I'm rendering a grid of flat-topped hex tiles onto a HTML5 canvas. Placement and picking work flawlessly. At all times, the whole grid should be visible.
For this I calculate the minimum rectangle containing all hexagons completely and use its height and width to calculate the canvas size (letterboxed). To calculate the size I use the same coordinates I use to pick and layout the tiles and calculate:
tile_width = 2 // 2 * distance center-corner
tile_height = 1.7320508075688772 // sqrt(3) * distance center-corner
horiz_dist = 1.5 // 3/4 * tile_width
width = 1/4 * tile_width + number_x_tiles * horiz_dist
height = 1/2 * tile_height + number_y_tiles * tile_h
aspect = width/height
However, the displayed tiles are distorted, they are stretched in x-direction. Is there anything wrong with my formula? The measurements were derived as the fantastic redblob games resource describes it.
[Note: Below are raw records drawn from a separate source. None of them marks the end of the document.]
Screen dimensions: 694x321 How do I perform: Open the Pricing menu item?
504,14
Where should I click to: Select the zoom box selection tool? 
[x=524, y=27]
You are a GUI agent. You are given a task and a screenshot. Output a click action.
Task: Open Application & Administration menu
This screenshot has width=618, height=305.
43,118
I'm pretty sure the function that applies x- and y-scaling depending on the aspect ratio works fine, as orthogonal maps look exactly as they should.
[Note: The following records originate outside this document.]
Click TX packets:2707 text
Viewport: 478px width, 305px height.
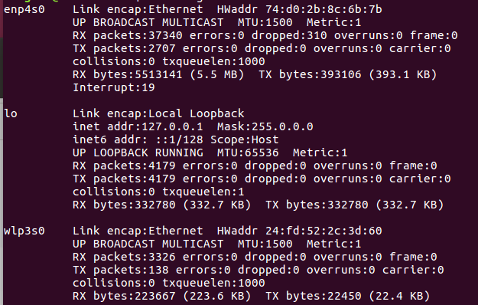(124, 48)
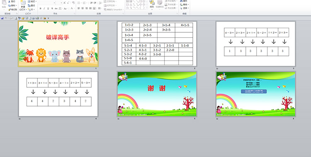Click the Reset (重设) slide button

pos(32,5)
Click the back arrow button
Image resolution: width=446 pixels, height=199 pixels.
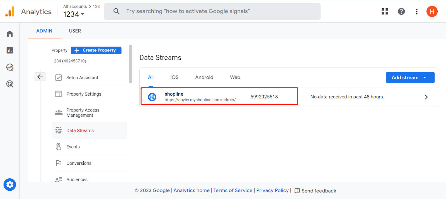(40, 77)
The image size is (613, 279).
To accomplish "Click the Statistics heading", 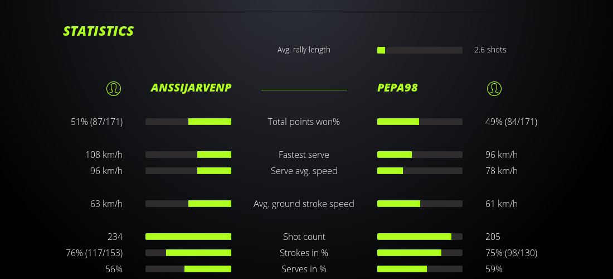I will click(99, 31).
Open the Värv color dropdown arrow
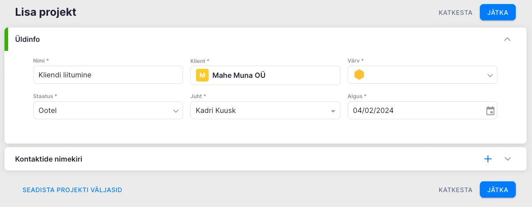Image resolution: width=532 pixels, height=207 pixels. pos(490,76)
From your post, you seem to want a flat-topped grid. Given the information from your link,
tile_width = size * 2 = 2
tile_height = sqrt(3) * size = sqrt(3)/2 * tile_width = sqrt(3)
horiz_dist = (tile_width + size) / 2 = tile_width * 3/4 = 1.5
where size = 1 is the length of the edge of the hexagon.
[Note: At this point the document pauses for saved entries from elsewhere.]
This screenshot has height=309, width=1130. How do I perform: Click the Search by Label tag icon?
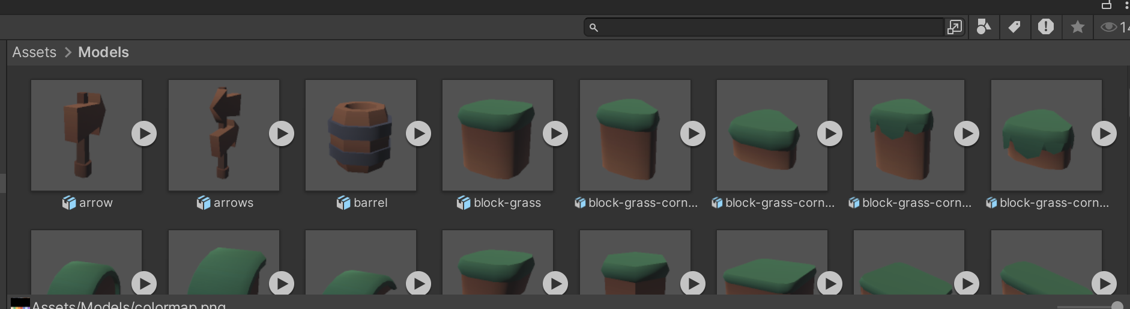click(x=1015, y=27)
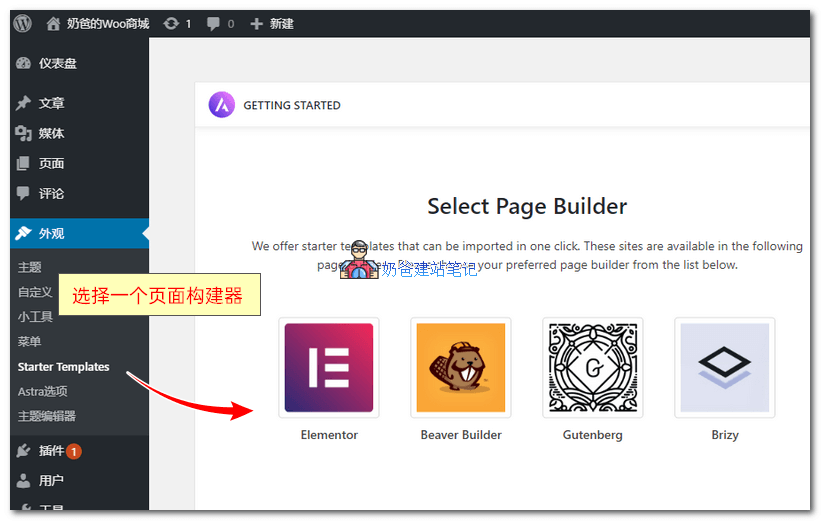
Task: Open the 仪表盘 dashboard menu
Action: point(57,63)
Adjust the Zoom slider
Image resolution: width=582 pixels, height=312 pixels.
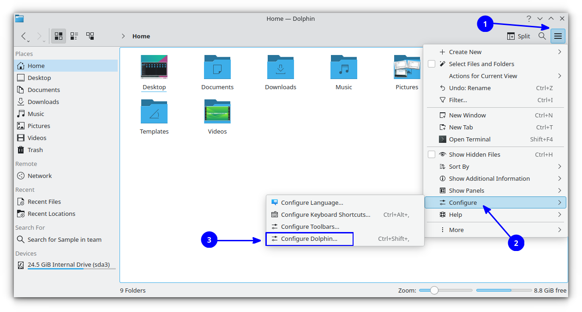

Defining number_x_tiles as being the number of odd columns and even columns in the grid, your computation for the grid width is correct:
width = tile_width + (number_x_tiles - 1) * horiz_dist
= tile_width + (number_x_tiles - 1) * tile_width * 3/4
= tile_width - tile_width * 3/4 + number_x_tiles * tile_width * 3/4
= 1/4 * tile_width + number_x_tiles * horiz_dist
So the problem is in computing the grid height. Your formula
height = 1/2 * tile_height + number_y_tiles * tile_height
is correct when the number of rows of hexagons in an odd column is the same as an even column (by convention say the first column is the even column and the second column is odd). If not, then you need to determine whether there are more rows of hexagons in the odd column versus even column. Therefore, the logic should be:
if (num_rows_in_odd_column == num_rows_in_even_column)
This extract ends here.